The 54-year-old career bureaucrat—who has emerged over the past two weeks as the public face of the government's efforts to calm a jittery global public—said industry is likely to face severe opposition to expanding reliance on nuclear power, especially as reports of the fallout intensify, with news Wednesday that Tokyo tap water had been contaminated.

But a significant curb in nuclear power would mean rampant blackouts, he warned. "I don't think anyone could imagine life without electricity," Mr. Nishiyama said in the 40-minute session. "Realistically, we need to come up with nuclear power stations that could withstand severe accidents," such as the earthquake and tsunami that threw the Fukushima Daiichi plant in northeastern Japan into a crisis. He said Japan and its nuclear-power industry need to find a solution to make reactors' backup power and cooling systems more resilient to such events.

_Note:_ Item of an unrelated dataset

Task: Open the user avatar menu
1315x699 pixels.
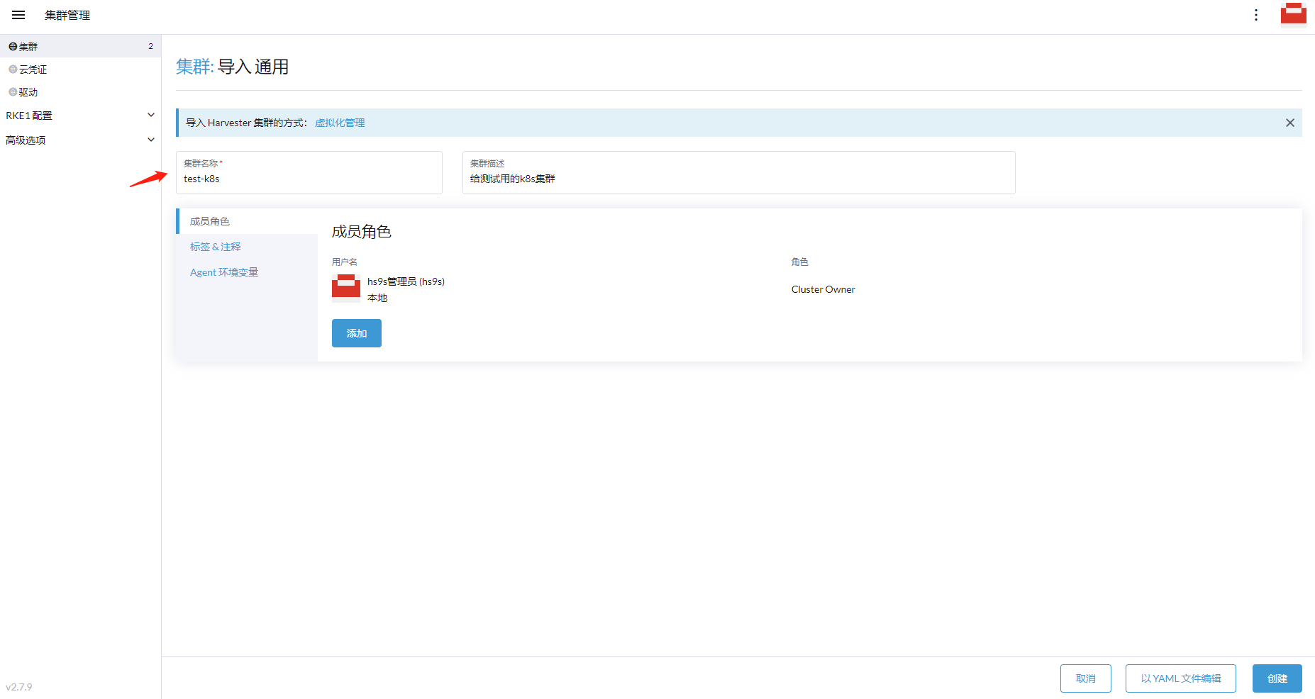Action: (x=1293, y=13)
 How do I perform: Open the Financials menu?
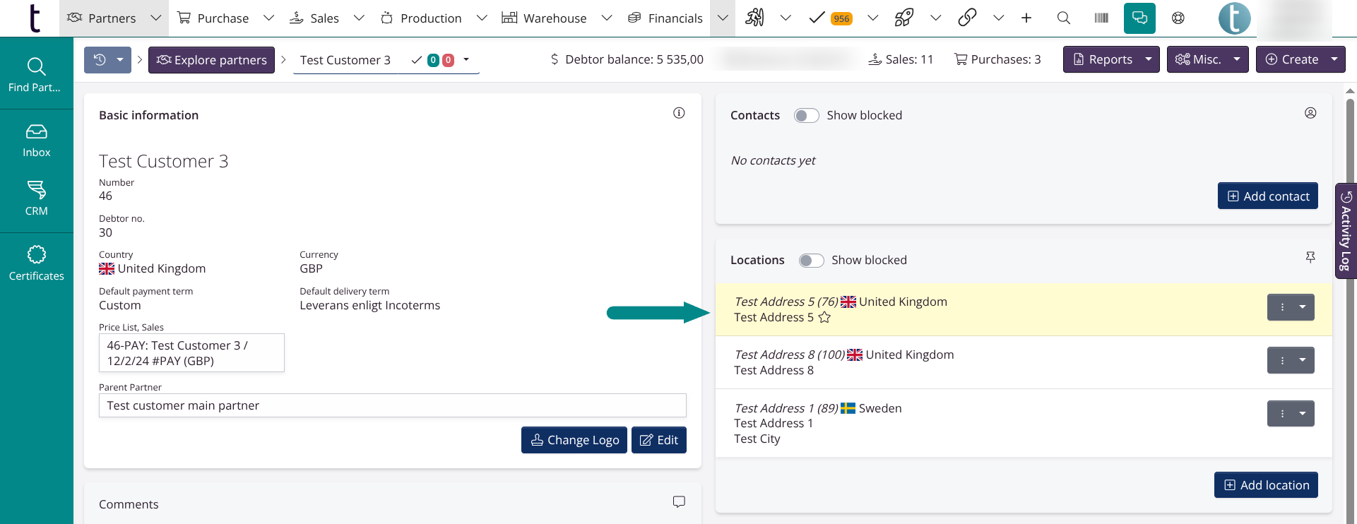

That view mirrors Mr. Nishiyama's position as a top official in a bureaucracy —a director-general at Japan's Ministry of Economy, Trade and Industry—that both regulates and promotes the nuclear-power industry.

The trade ministry, known as METI, has in recent months been revving up a push to help Japanese power companies win deals to build nuclear reactors abroad, as part of a larger effort to market Japan's "infrastructure technologies," such as nuclear energy and high-speed trains, aggressively overseas.

Mr. Nishiyama said Wednesday his agency—Japan Nuclear and Industrial Safety Agency—"remains steadfastly independent" from the larger trade and industry ministry. He said Japan, as a country, has made sure of NISA's independence by setting up a second agency attached to the cabinet named the Nuclear Safety Commission.

NISA's independence from METI and the nuclear industry is just as steadfast as the Federal Reserve's independence from the US government and Wall Street.

The bureaucrat is openly blackmailing the Japanese. Accept the nuclear power plants that are "safe" by his Agency's standard, or suffer power blackouts.

This Fukushima I Nuke Plant accident (which by the way TEPCO and the Agency continue to refer as "event" or Jisho in Japanese) must have been a divine event to drive that message home. And TEPCO did such a haphazard, disastrous rolling blackout, which is taking a break for a few days.

There are many Japanese who are indeed cowered into accepting his premise - without nuclear power plants, they will have blackouts, and they will die of heat in the middle of summer or of cold in the dead of winter.

But more and more people are finally saying enough is enough, even if they are rather harshly criticized by pro-nuke people in Japan (split was about 50-50, even after the accident).

Nuclear and Industrial Safety Agency's job is to make sure things are safe, for the industry.